Tú me creaste. Yo te sabía eterna,
terrible y apaciblemente hermosa,
siempre de buen humor y, ante todo,
acompañante próxima e íntima.
Ingenuas ilusiones de la infancia
naufragan en mi mente zaherida.
Ha poco que me duelo de antemano:
te irás, y todo seguirá sin cambio.
Tiempo y vida son cáncer que acaricia.
La muerte nos obsequia con un lote
solidario de silenciosa pena.
Dirá una voz experta: "es necesario
resignarse a lo dado". Así lo llaman,
quizás como consuelo, — "madurez".

Y mi padre... mi padre murió en 1996, cuando yo vivía en Bruselas.
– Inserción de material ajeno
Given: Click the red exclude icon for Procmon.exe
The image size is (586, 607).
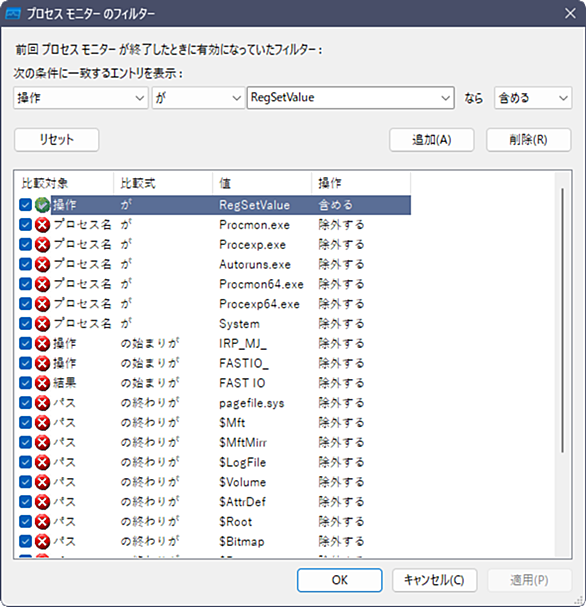Looking at the screenshot, I should tap(42, 225).
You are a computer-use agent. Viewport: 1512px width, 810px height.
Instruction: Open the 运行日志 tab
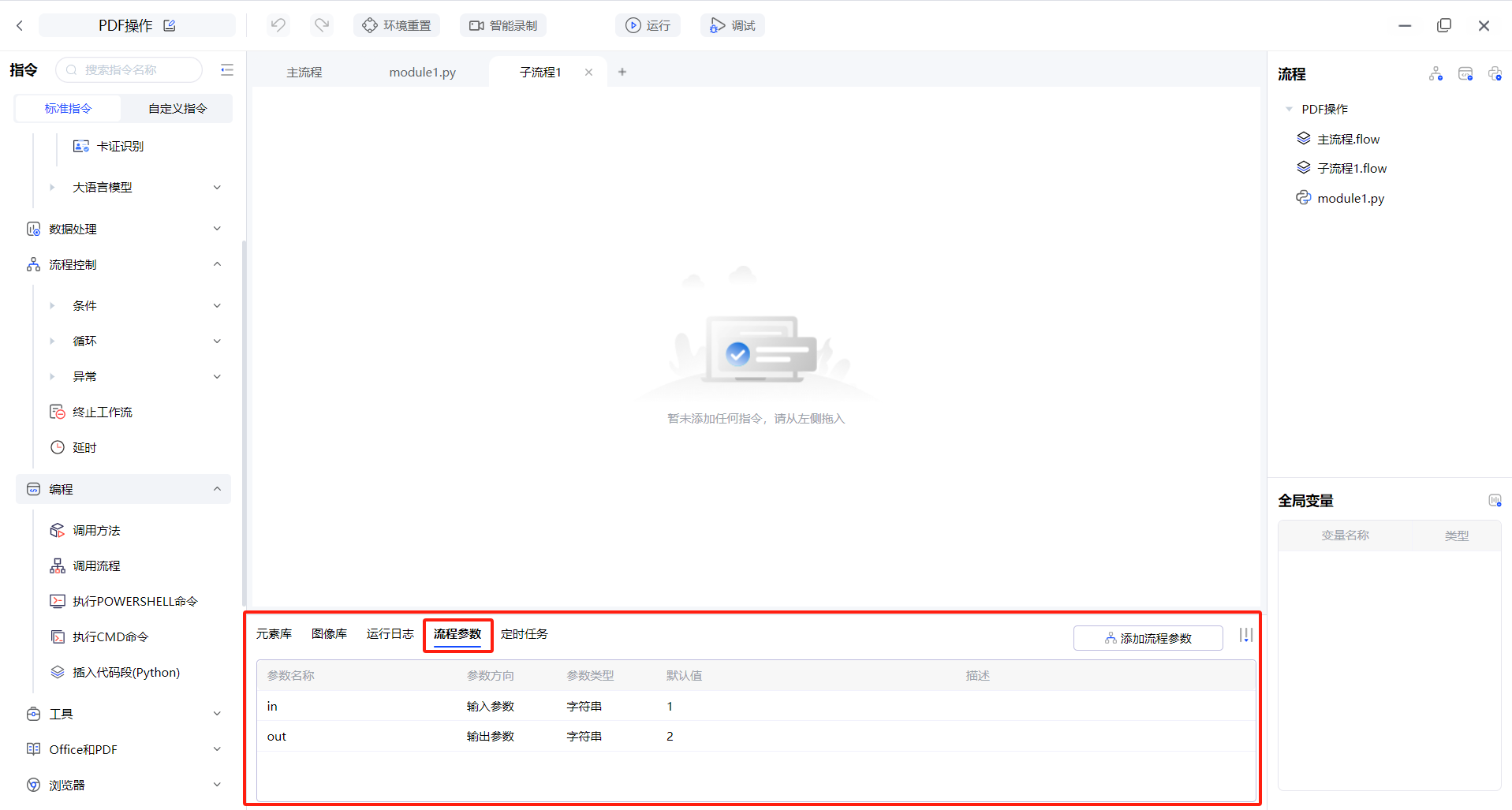coord(390,634)
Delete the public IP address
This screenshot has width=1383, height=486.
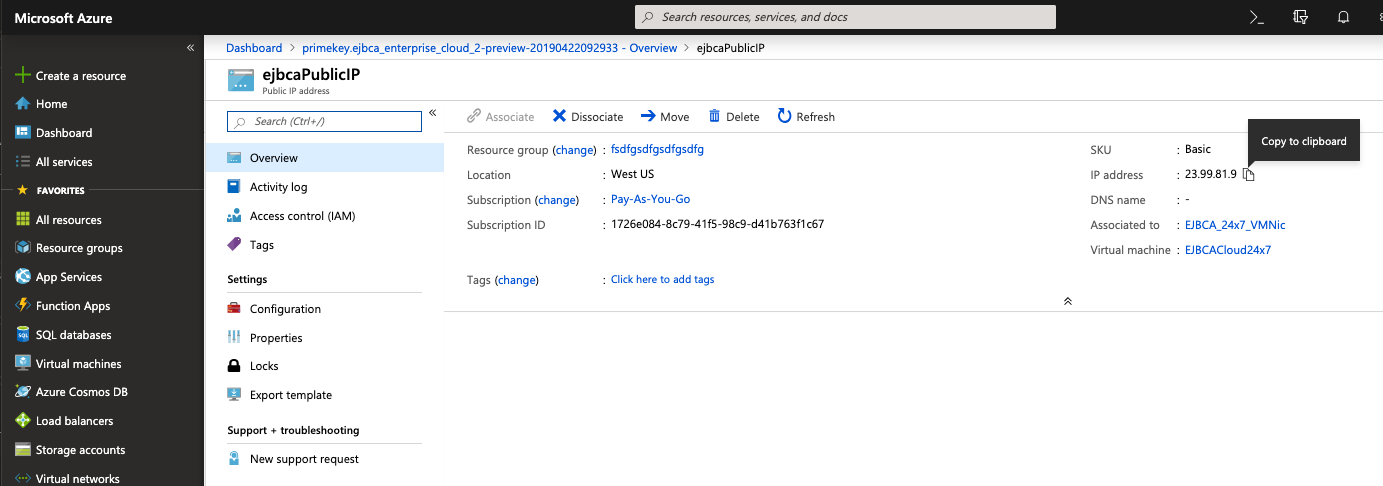(734, 117)

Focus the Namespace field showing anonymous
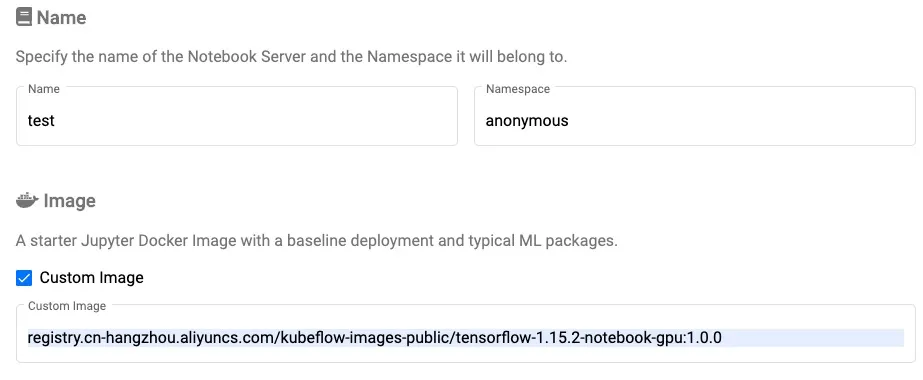pos(695,116)
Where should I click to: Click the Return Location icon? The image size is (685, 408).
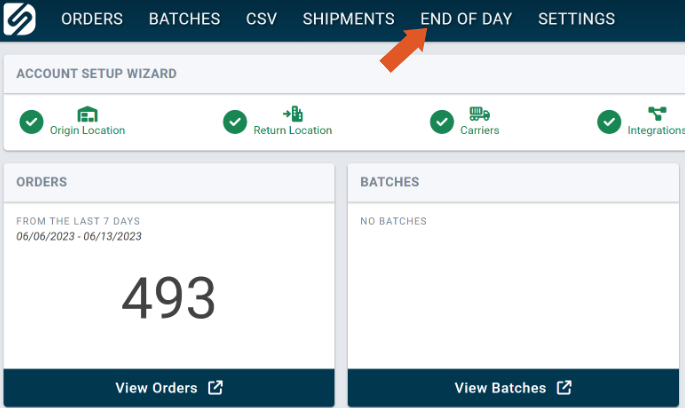292,114
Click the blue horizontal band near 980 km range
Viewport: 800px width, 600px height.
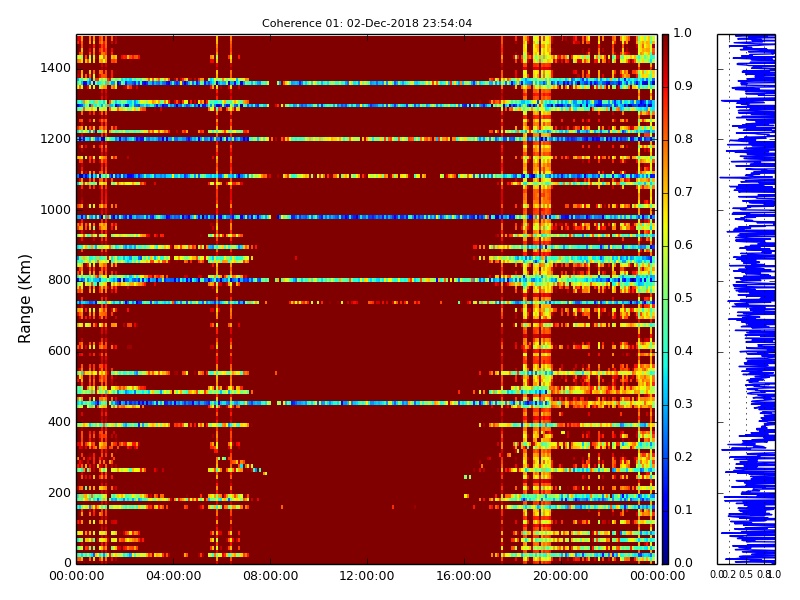[x=300, y=217]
Año y pico más tarde escribí el siguiente poema, esta vez bilingüe:

Anastasio

La última vez que lo vi fue cuando vino
a visitarme, por unos cuantos días.
Luego se fue. Si yo hubiera sabido
que sólo meses más tarde iba a morirse,
¿le habría hablado? No dijimos nada
salvo, tal vez, "En navidad nos vemos".
Una llamada nocturna trajo el mensaje,
una baraja colmó la noche infinita.
Hace un año que tengo que expresarlo.
No es posible callar y la métrica estorba.
¿Se puede comunicar una vivencia?
Jorge Manrique lo escribió hace siglos
en versos a la muerte de su padre.
Todavía no ha cesado el estupor.

Los dos murieron, por enfermedad o deterioro físico, antes de cumplir los 70. Y, claro, con ambos he soñado, de vez en cuando. Al igual que los antiguos romanos y que los japoneses y chinos de hoy en día, ésta es mi religión: el culto a los ancestros."